1986 – NCB registers with the Securities & Exchange Commission. The move subjects NCB to standardized quarterly reporting and disclosure requirements, giving the Bank the characteristics of a public company in the eyes of Wall Street.
NCB performs its first private placement, a funding for the consumer-owned outdoors cooperative REI.
NCBDC capitalizes the Kaplan Fund at $500,000 with matching funds from the Kaplan Foundation. The revolving loan fund is to help foster the development of senior housing.
1987 – NCB’s loans outstanding reach $270 million, representing a cross-section of markets that are representative of basic community needs: grocery, retail goods and services, health care, housing, childcare, education, energy and manufacturing.

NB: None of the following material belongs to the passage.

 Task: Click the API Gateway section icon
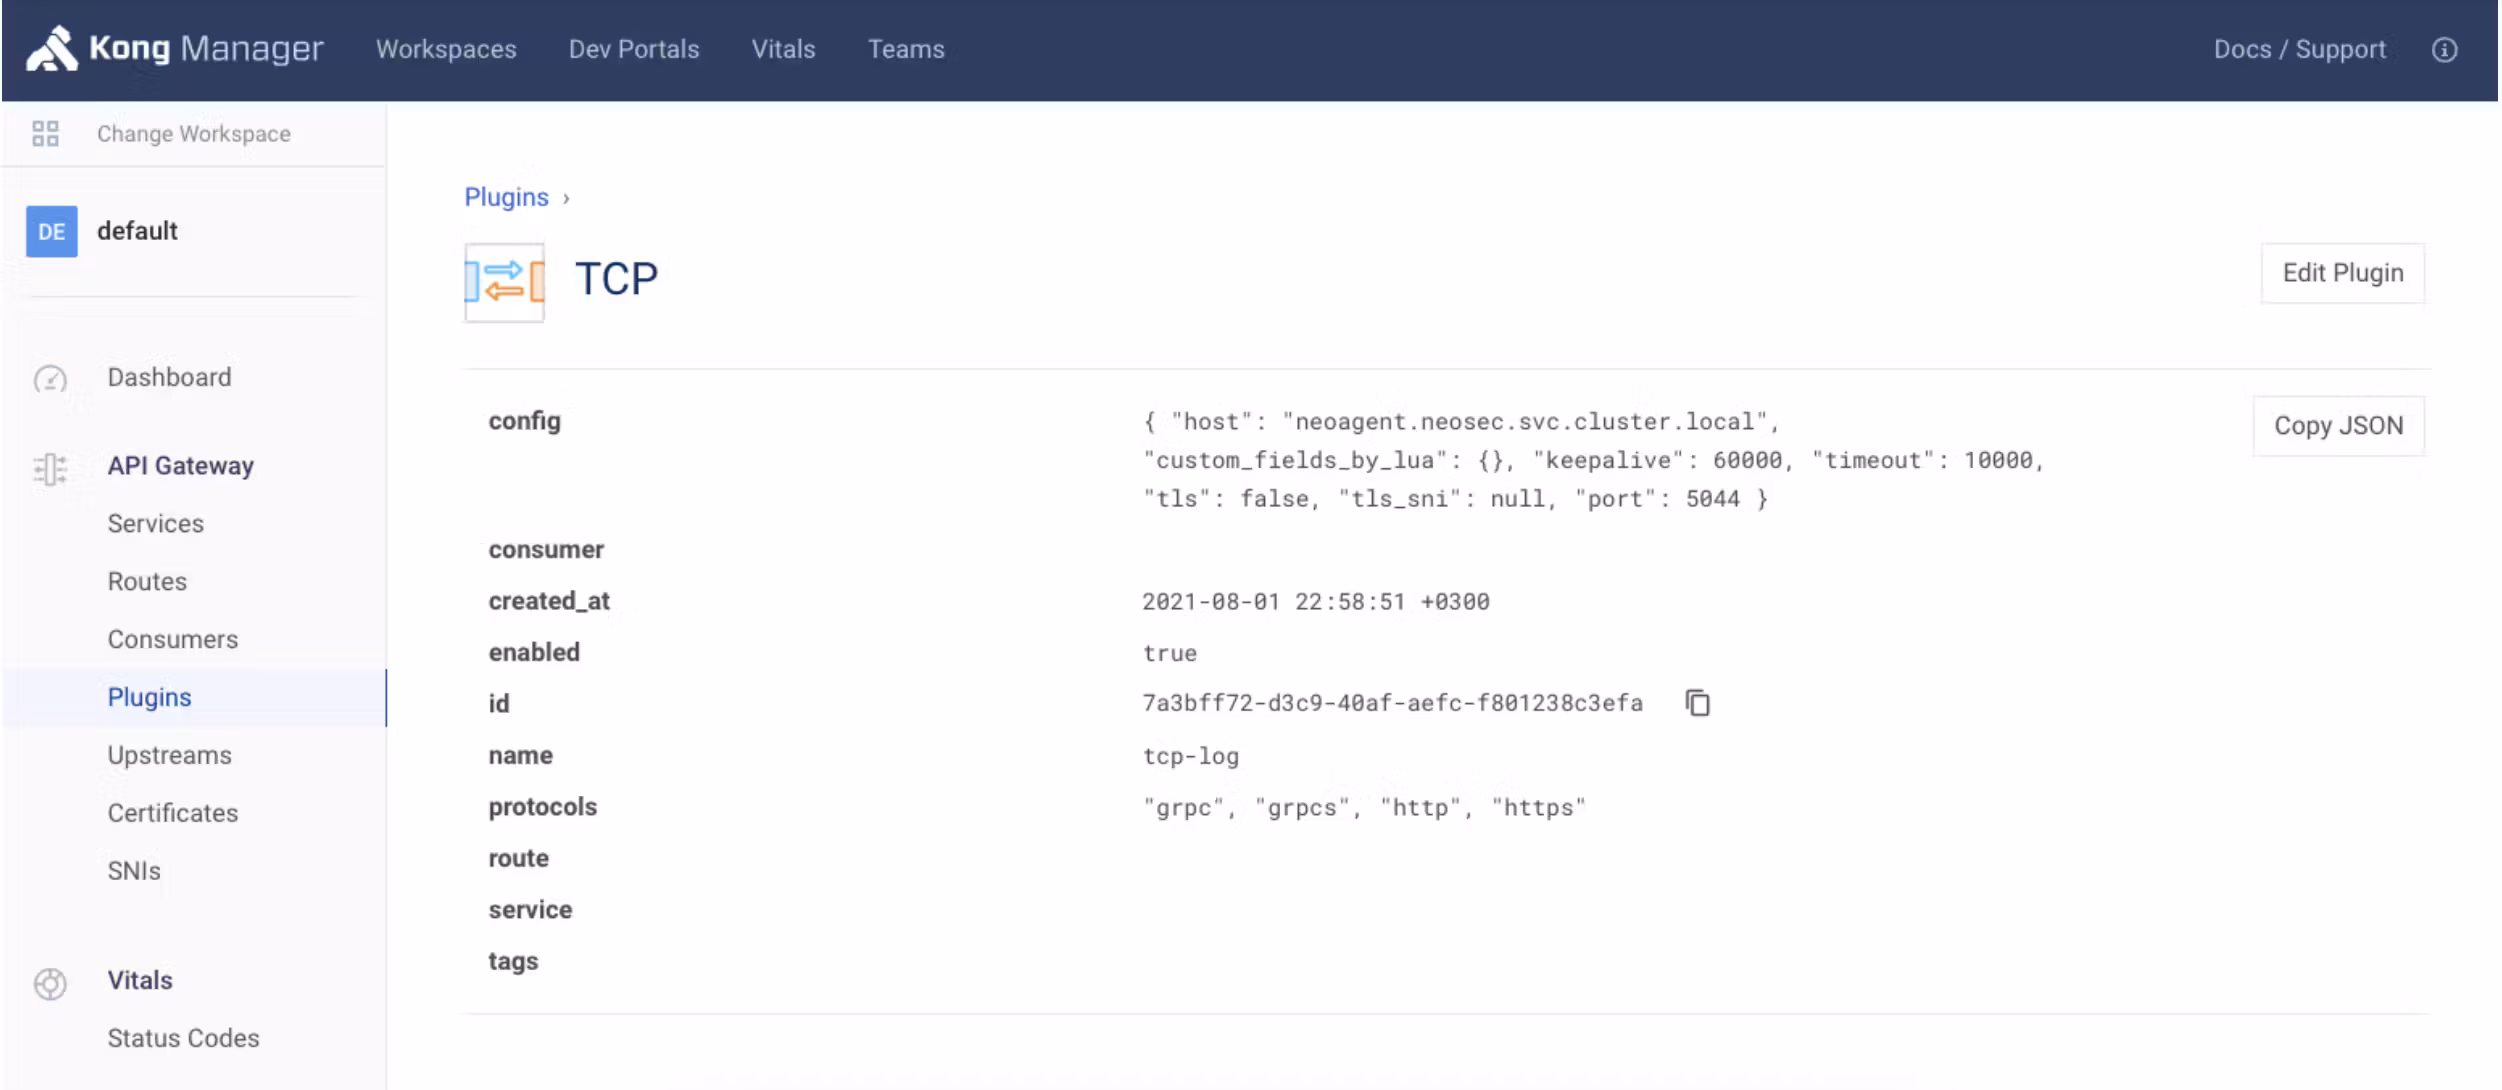click(x=50, y=467)
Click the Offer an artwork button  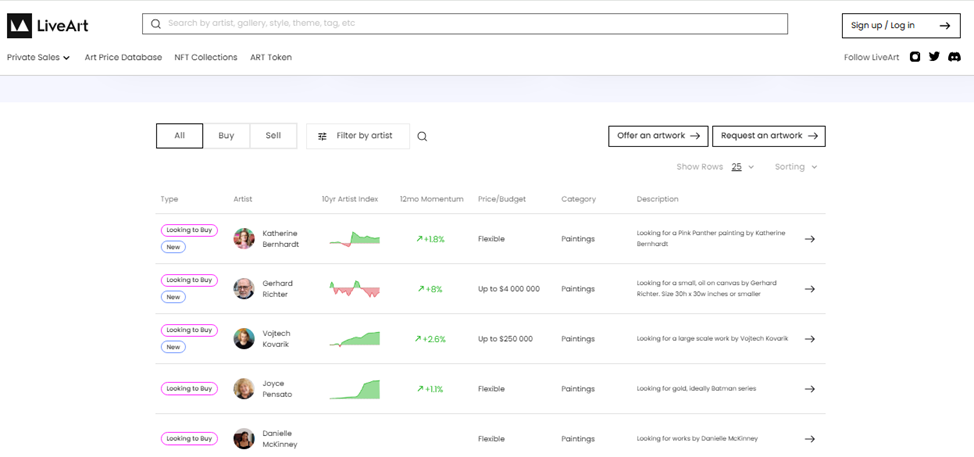point(658,136)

1988 – NCB acquires Anchor Savings and Loan Association of Hillsboro, Ohio. Renamed NCB Savings Bank, FSB, the acquisition allows NCB to offer depository services to its customer base on a nation-wide basis, and serves as a funding window for its co-op apartment financing (share loan) business.
NCB and NCBDC form Project LEND (Lenders Efforts for Nonprofit Development) with Washington, DC-area financial institutions. The consortium commits to fund a variety of local community development projects including limited-equity housing cooperatives.
1989 –NCB syndicates its first loan facility for a cooperative hardware wholesaler, bringing in four national and international financial institutions.
President George Bush signs into law a bill that clarifies the terms and conditions by which NCB will repay the $184 million in Class “A” notes owned to the federal government.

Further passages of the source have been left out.